4.5. Der Hauptantrag der Beschwerdeführerin ist trotzdem nicht gewährbar, weil er den Verwendungsanspruch 12 enthält, der nach Überzeugung der Kammer, gestützt auf nachfolgenden Überlegungen, nicht auf einer erfinderischen Tätigkeit beruht.

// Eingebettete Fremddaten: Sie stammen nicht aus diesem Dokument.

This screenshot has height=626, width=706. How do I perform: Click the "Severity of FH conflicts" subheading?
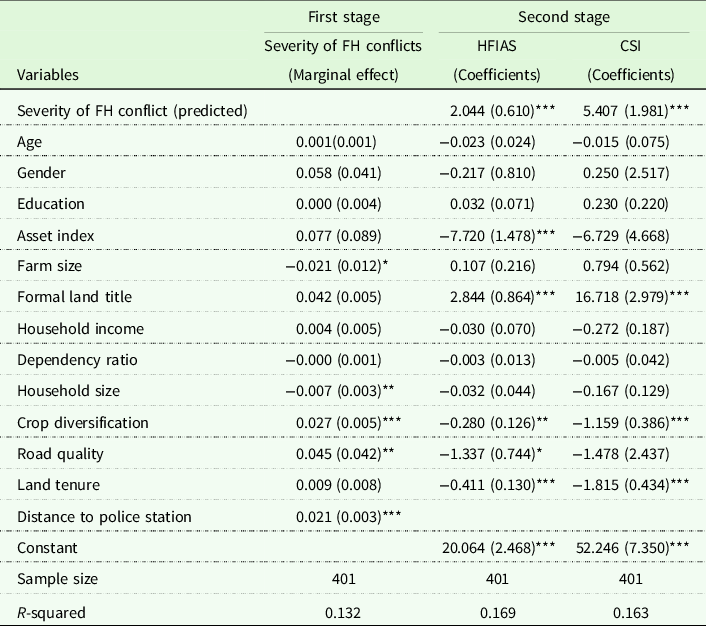(344, 45)
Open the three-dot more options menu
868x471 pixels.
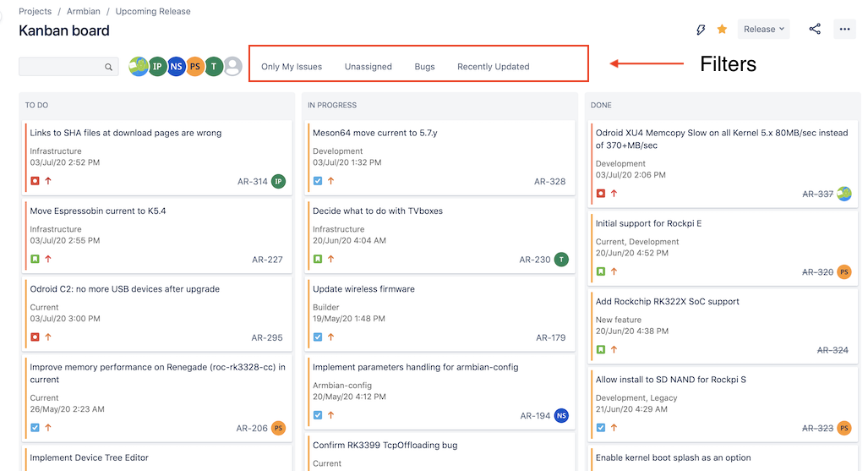[x=844, y=29]
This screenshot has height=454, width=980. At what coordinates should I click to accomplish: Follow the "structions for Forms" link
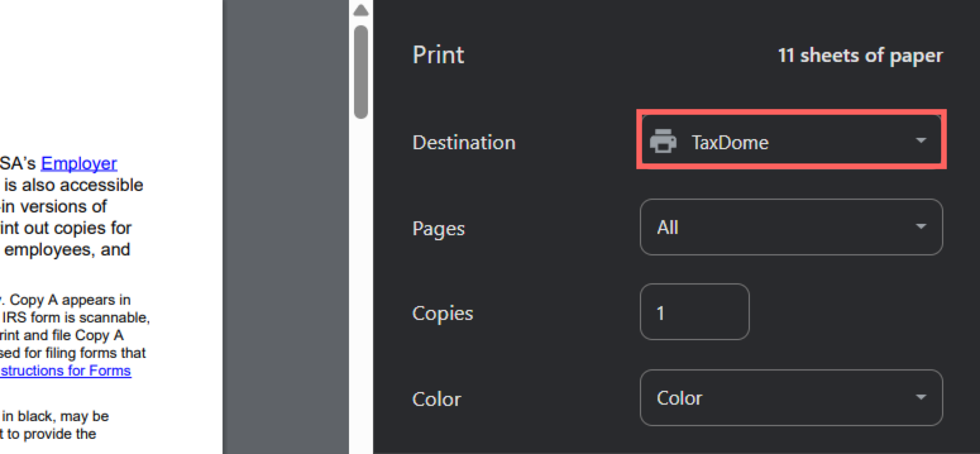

5. Anspruch 12 gemäß Hauptantrag

Das nach Anspruch 1 erhaltene Absorptionsmaterial unterscheidet sich von dem Absorptionsmaterial gemäß D3 lediglich durch eine Beschränkung des Monomergehaltes. Aus der Bedingung in Anspruch 1, daß die Komponente B erst nach einem Polymerumsatz von mindestens 90 % zugesetzt wird, folgt, daß das Endprodukt weniger als 10. % Monomer enthält. Die Bedingung, daß das gemäß diesem Anspruch zu verwendende Produkt nach dem Verfahren des Anspruchs 1 "erhalten" worden sein muß, unterscheidet dieses Produkt nicht von solchem, bei dem der Restmonomergehalt auf andere Weise erniedrigt worden ist. Polymere mit hohem Monomergehalt sind im allgemeinem unerwünscht und ein Polymerfachmann wird den Monomergehalt seiner Produkte regelmäßig überprüfen. Wenn ein Fachmann, der ein Produkt gemäß D3 herstellt, einen zu hohen Monomergehalt feststellt, wird er geeignete Maßnahmen treffen, diesen Gehalt zu verringern. Wenn das nicht über die Steuerung des Herstellungsverfahrens gelingt, wird er eine Nachbehandlung in Betracht ziehen. Beim Verfahren gemäß dem mit Schreiben vom 11. Februar 1997 eingereichten Vergleichsversuch 1, das gemäß D3 durchgeführt wurde, entstand ein Produkt mit einem Monomergehalt von 13,7 %. Für die Lösung der Aufgabe, dessen Monomergehalt unterhalb 10 % zu senken, stehen dem Fachmann Standardtechniken wie Vakuumverdampfung oder selektive Extraktion zur Verfügung. Weil somit im Hinblick auf D3 die gemäß Anspruch 1 erhaltenen Produkte nicht auf einer erfinderischen Tätigkeit beruhen und die Verwendung derartiger Produkte als Nährboden für Pflanzenkulturen aus D3 bekannt ist, kann auch in der Verwendung gemäß Anspruch 12 keine erfinderische Tätigkeit gesehen werden.

6. 1. Hilfsantrag

6.1. Der 1. Hilfsantrag unterscheidet sich vom Hauptantrag durch einen geänderten Anspruch 12 und einen zusätzlichen Anspruch 13. Wie bereits oben ausgeführt, beruhen die Gegenstände der Ansprüche 1 bis 11 auf einer erfinderischen Tätigkeit. Anspruch 12 gemäß 1. Hilfsantrag betrifft die Verwendung eines Absorptionsmaterials gemäß Anspruch 11. Weil das Absorptionsmaterial gemäß Anspruch 11 an sich schon erfinderisch ist, beruht auch seine Verwendung auf einer erfinderischen Tätigkeit.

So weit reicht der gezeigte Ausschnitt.